Inverse Document Frequency (IDF) measures how much information a term provides—whether it's common or rare across documents. Terms appearing in many documents get lower IDF scores, while rare terms get higher scores. The standard formula is IDF(t) = log(N / df(t)), where N is the total number of documents and df(t) is the number of documents containing term t.

import numpy as np

def compute_idf(corpus):
    """Compute IDF for all terms in a corpus."""
    all_terms = set()
    doc_term_sets = []
    for doc in corpus:
        terms = set(doc.lower().split())
        doc_term_sets.append(terms)
        all_terms.update(terms)
    
    N = len(corpus)
    idf_scores = {}
    
    for term in all_terms:
        df = sum(1 for doc_terms in doc_term_sets if term in doc_terms)
        # Smooth IDF: log((N + 1) / (df + 1)) + 1
        idf_scores[term] = np.log((N + 1) / (df + 1)) + 1
    
    return idf_scores

# Corpus designed so terms appear in different numbers of documents
corpus = [
    "machine learning is used in data science",        # "machine" in 4 docs
    "deep learning is a branch of machine learning",   # "learning" in 5 docs
    "machine learning models predict data patterns",   # "is" in 4 docs
    "machine intelligence uses neural networks",       # "data" in 3 docs
    "deep neural networks learn complex patterns"      # "deep" in 2 docs
]

idf_scores = compute_idf(corpus)

◆ DATA EXCERPT

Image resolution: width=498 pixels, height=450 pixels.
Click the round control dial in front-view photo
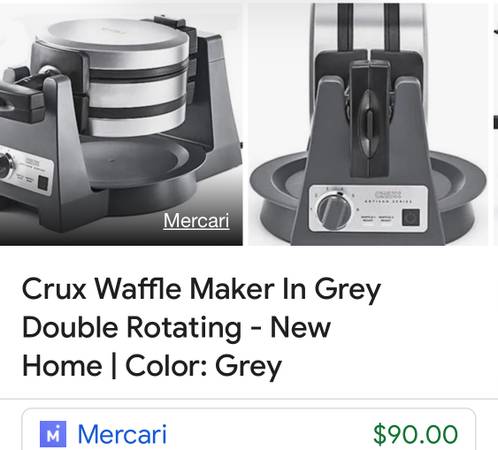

◆ EXERCISES TO COMPLETE
1) Write out everything in the IDF passage from "doc_term_sets.append(terms)" down to "term in doc_terms)".
2) Continue the passage on Inverse Document Frequency, starting right after its last line.

◆ EXERCISE ANSWERS
1)
doc_term_sets.append(terms)
        all_terms.update(terms)
    
    N = len(corpus)
    idf_scores = {}
    
    for term in all_terms:
        df = sum(1 for doc_terms in doc_term_sets if term in doc_terms)

2)
# Sort by IDF and show ALL terms to reveal the full range
sorted_idf = sorted(idf_scores.items(), key=lambda x: x[1])
print(f"IDF Scores across {len(corpus)} documents:")
print(f"{'Term':<15} {'df':<5} {'IDF':<8} {'Interpretation'}")
print("-" * 50)
for term, score in sorted_idf:
    df = sum(1 for d in corpus if term in d.lower().split())
    interp = "Very common" if df >= 4 else "Common" if df == 3 else "Moderate" if df == 2 else "Rare"
    print(f"{term:<15} {df:<5} {score:<8.3f} {interp}")
# "learning" (df=5) → lowest IDF;  "science" (df=1) → highest IDF

Notice how "learning" (appearing in all 5 documents) has the lowest IDF score, while terms appearing in only 1 document (like "science" or "complex") have the highest scores. Terms at intermediate frequencies—"deep" (2 docs), "data" (3 docs), "machine" (4 docs)—fall in between. This discrimination ability is what makes TF-IDF so effective for document retrieval and classification.

TF-IDF Variants

Scikit-learn's TfidfVectorizer provides a production-ready implementation with configurable TF and IDF formulations. The default uses sublinear TF scaling (1 + log(tf)) and smooth IDF (log((1 + n) / (1 + df)) + 1), along with L2 normalization to produce unit-length vectors.

from sklearn.feature_extraction.text import TfidfVectorizer
import pandas as pd
import numpy as np

# Sample corpus for TF-IDF demonstration
corpus = [
    "Machine learning algorithms learn from data",
    "Deep learning is a subset of machine learning",
    "Natural language processing analyzes text data",
    "Computer vision processes image and video data",
    "Reinforcement learning learns through rewards"
]

# Standard TF-IDF
tfidf_standard = TfidfVectorizer()
tfidf_matrix = tfidf_standard.fit_transform(corpus)

# Display results
feature_names = tfidf_standard.get_feature_names_out()
tfidf_df = pd.DataFrame(
    tfidf_matrix.toarray().round(3),
    columns=feature_names,
    index=[f"Doc {i+1}" for i in range(len(corpus))]
)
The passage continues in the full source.